Hwang Seon-soon entered Busan after liberation through Singapore and Japan, and then went to Seoul for a night and went back to her hometown. In 2005, she was registered with the Korean government as a victim of the Japanese military 'comfort women'. I wrote about her damage and spent a long time writing down where the forced mobilization was as a ‘comfort women’ of the Japanese military. I didn't know where the ‘Nabor’ she said was. I looked at the islands of the Pacific region, similar to her pronunciation, and found a place called ‘the Republic of Nauru’. It was a strange place for the comfort women of the Japanese army to be damaged, but I decided to believe that the Republic of Nauru was occupied by Japan during World War II. Through this process, the area where Hwang Seon-soon was damaged as a ‘comfort women’ of the Japanese military officially became Nauru.

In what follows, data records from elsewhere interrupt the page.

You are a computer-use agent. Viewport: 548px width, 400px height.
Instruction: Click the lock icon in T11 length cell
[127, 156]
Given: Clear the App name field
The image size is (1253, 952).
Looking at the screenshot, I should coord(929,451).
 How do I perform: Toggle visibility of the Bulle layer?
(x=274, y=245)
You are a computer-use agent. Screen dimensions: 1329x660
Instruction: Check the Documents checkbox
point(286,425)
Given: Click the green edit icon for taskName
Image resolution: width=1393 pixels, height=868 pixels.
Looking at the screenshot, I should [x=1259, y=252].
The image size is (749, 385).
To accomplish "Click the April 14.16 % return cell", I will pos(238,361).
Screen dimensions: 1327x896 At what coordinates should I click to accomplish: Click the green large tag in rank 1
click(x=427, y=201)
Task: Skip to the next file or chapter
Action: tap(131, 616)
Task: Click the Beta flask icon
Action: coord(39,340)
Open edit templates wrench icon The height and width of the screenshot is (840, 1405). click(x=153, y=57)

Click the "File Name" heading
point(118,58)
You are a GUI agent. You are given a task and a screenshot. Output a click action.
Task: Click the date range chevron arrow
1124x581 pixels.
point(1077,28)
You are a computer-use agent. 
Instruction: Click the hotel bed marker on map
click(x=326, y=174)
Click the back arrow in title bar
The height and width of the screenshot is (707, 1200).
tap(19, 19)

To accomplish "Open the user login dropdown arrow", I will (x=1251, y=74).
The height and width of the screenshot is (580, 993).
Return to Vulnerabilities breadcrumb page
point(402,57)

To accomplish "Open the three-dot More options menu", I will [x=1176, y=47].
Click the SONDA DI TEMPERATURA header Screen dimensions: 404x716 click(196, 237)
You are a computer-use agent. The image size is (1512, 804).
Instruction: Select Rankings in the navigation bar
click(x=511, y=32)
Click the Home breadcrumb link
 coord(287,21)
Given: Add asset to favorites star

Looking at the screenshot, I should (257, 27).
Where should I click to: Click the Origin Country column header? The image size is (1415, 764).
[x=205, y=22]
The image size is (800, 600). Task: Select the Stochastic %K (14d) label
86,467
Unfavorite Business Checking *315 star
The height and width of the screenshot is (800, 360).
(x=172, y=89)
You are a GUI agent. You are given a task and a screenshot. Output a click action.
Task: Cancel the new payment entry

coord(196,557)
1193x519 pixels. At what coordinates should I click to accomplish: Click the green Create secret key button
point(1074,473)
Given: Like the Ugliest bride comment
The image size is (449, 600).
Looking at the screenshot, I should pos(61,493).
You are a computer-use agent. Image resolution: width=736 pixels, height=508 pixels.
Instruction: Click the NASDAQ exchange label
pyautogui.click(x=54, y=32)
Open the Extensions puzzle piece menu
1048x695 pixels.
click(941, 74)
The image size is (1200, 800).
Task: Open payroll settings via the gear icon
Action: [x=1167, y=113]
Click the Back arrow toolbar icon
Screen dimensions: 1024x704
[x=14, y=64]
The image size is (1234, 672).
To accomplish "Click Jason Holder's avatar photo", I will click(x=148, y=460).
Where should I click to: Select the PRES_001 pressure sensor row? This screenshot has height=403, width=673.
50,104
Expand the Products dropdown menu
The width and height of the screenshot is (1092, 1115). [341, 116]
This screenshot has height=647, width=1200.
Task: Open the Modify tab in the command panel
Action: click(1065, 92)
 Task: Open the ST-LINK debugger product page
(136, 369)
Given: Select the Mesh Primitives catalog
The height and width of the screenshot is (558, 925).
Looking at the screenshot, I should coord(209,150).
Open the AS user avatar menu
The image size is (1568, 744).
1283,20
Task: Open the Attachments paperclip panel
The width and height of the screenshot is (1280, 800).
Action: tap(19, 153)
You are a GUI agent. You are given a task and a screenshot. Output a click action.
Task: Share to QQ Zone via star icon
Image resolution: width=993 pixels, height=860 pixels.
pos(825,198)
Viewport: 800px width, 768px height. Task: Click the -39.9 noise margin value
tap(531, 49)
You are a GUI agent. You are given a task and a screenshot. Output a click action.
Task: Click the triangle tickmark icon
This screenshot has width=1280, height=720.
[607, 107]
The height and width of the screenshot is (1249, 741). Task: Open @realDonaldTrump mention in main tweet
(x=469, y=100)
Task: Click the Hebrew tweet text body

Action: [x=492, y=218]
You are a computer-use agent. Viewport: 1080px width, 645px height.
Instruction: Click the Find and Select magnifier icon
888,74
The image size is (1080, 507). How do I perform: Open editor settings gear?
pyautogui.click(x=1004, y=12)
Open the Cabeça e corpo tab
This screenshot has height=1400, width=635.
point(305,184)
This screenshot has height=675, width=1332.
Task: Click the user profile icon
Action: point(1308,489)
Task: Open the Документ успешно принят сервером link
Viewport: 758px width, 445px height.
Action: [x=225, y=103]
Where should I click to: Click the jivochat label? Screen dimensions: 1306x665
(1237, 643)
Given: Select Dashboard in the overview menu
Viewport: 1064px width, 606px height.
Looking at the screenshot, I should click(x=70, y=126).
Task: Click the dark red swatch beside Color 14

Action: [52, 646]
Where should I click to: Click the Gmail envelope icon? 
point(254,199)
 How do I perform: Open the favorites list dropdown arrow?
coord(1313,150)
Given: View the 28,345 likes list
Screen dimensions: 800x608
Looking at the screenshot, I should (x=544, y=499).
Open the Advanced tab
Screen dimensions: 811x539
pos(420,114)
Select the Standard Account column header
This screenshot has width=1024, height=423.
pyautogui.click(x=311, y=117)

In March 2008, Japanese researcher Yoshimi Yoshiaki interviewed Hwang Seon-soon with an interpreter. Yoshimi recorded that Hwang Seon-soon was taken in 1944, but this was wrong because HEIYO MARU sank in January 1943. In an interview with him, Hwang Sun-soon said, "I was sorry because some soldiers treated me well, and they died in war." It was a lot different from what she told me about the Japanese. Perhaps it was a conscious word of a Japanese male professor in front of her.
Yoshimi said that Hwang Seon-soon was taken to Singapore based on the interview. In fact, in an interview with him, Hwang Seon-soon almost talked about Singapore, and the name of the area called ‘Nabor’ was mentioned only slightly. The interviewer who heard the story asked, “So is it Rabaul?” Then Hwang said, “It was not Rabaul, but Nabor. When the person who was investigating(the author) first came, I remembered everything and taught him everything.” I realized only after reading the oral phrase that Park Ok-ryeon, who was mobilized in Rabaul, said, “I was taken to Nabaru.” If the place where Park Ok-ryeon was taken is Nabaru, the place where Hwang Seon-soon was taken is Nabor. Hwang Seon-soon has never heard of a place called Rabaul. Rabaul's English pronunciation is ‘Labor’ and Japanese pronunciation is ‘Labauru’. Therefore, we can understand that Hwang Seon-soon was taken to Rabaul.
It has been 15 years since I met Hwang Seon-soon. Only after she passed away on January 26, 2018, I was convinced that the place where Hwang Seon-soon was taken was Rabaul, not Nauru. I want to correct the official record now, and I reveal my past that I was passionate but did not think deeply.
In the meantime, I became a researcher who felt desperately that making history after the victim's memory was a heavy and painful work. I feel like I'm still hanging around at the door of the victims' memories, but I believe that the puzzle of memories should continue to be found. It is because it is the thing to tell the story of the victims as ‘history’, it stops violence against women. This was what the victims had always hoped for in their lifetime.